EDITORIAL


Our Bay Window Looks Out on the World

In seven years, we've received a pile of letters from faraway places. Some come from New Bay Times' extended family, among them Chesapeake Country folks who have moved away but who keep abreast of Bay happenings. Other messages arrive thanks to the internet. As best as we can recall, we've never received a letter like the one that came last week.

The e-mail, from Gayathre Rajam in India, harkened back to an editorial we wrote last year. It read Dear Sir: I read your ninth issue on pelleting chicken manure.
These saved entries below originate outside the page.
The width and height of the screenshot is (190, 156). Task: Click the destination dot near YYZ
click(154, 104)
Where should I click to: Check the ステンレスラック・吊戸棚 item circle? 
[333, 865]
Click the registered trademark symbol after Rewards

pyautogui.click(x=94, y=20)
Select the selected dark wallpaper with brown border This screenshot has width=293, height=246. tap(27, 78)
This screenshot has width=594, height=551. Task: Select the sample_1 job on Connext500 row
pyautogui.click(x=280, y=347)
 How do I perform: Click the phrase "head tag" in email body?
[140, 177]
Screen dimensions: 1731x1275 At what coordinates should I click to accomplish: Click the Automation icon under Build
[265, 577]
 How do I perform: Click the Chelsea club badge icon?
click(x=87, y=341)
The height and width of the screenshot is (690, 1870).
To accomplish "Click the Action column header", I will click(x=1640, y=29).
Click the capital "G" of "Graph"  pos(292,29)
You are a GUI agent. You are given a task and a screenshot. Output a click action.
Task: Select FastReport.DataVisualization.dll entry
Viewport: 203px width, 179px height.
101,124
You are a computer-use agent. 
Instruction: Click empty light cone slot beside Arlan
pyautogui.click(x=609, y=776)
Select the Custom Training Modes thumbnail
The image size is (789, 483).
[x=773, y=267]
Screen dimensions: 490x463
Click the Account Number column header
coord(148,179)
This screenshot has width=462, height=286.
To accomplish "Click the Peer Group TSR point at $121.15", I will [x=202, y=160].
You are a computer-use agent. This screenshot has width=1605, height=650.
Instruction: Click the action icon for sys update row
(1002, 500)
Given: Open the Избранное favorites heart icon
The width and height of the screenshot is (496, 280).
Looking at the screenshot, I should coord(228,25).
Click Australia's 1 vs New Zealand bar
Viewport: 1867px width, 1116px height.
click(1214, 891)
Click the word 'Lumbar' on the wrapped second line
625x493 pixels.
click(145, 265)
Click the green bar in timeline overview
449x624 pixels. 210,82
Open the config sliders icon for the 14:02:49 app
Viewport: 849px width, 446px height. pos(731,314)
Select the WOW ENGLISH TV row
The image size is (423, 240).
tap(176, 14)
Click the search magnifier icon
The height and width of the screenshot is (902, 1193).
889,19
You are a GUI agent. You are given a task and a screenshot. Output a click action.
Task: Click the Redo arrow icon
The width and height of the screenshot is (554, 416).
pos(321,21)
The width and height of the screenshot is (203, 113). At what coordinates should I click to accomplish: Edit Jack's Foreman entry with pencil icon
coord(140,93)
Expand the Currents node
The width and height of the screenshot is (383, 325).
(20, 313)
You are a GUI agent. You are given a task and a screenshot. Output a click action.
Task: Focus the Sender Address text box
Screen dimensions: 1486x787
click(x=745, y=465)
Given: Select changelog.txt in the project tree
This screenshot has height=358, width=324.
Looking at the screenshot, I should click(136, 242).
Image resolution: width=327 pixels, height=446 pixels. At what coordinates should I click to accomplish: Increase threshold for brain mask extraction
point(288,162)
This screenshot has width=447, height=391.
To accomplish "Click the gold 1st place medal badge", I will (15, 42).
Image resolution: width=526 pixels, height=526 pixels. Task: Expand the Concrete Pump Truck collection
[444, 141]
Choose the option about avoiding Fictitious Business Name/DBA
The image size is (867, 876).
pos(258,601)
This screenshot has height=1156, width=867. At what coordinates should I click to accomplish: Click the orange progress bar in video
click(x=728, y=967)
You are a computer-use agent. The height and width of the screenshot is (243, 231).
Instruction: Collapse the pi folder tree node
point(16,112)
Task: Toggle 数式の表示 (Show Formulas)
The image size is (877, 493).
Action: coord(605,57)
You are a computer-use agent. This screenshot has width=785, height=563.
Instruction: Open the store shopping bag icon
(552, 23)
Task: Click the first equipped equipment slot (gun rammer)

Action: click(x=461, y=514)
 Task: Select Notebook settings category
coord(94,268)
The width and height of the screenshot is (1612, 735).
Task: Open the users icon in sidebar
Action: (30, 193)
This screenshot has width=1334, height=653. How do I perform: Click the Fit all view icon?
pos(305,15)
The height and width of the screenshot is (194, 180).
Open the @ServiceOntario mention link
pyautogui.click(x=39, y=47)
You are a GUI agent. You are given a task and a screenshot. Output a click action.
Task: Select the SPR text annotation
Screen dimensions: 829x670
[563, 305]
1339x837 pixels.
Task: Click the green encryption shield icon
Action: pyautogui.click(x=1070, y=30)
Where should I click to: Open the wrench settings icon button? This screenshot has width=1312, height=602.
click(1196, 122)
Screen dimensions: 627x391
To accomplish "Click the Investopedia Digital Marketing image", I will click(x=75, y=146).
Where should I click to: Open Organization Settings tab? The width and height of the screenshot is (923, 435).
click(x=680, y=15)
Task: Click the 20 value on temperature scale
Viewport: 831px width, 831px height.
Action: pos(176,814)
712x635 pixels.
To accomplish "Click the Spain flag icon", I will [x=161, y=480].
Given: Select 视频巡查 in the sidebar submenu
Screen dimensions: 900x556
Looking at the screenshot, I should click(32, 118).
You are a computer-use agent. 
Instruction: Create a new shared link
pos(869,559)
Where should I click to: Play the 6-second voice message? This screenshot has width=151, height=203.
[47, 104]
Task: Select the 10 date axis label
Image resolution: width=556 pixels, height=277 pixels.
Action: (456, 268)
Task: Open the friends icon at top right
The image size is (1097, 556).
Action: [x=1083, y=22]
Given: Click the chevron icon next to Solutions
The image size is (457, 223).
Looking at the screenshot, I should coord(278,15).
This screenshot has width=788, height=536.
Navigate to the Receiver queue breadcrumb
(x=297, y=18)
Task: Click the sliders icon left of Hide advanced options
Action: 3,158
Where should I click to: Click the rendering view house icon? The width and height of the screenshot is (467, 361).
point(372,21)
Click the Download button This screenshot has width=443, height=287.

Could you please forward me the project on how to make pellets of chicken manure?

The letter went on to ask a series of precise questions, including how to pack the pellets and how to heat them.

The writer wanted to learn from us, but we also can learn from him (or her). First of all, it reminds us that the Internet has shrunk our world in such a way that people everywhere can, literally, be on the same page. The e-mail also reminds us that from Annapolis to New Delhi, people have a similar concern: What can we do about the destructive effects of animal wastes, which degrade Chesapeake Bay and the Bay of Bengal alike?

Much of the problem of course, flows from our appetites for meat. In developing countries like India and China, the problem will grow even more vexing in the coming years as more people there do what we Americans do regularly: Eat meat. Those Chinese-made sweaters and slacks you're buying at the mall for Christmas presents are making them wealthier by the day and therefore hungrier for meat.

For us, the problem of nitrogen pollution and chicken wastes pouring into the Chesapeake already exists. It is a problem that the General Assembly must pay more attention to when it reconvenes in the coming weeks. And it is a problem that we consumers must keep in mind, which we can do by learning what the growth of the poultry industry in Maryland means to all of us.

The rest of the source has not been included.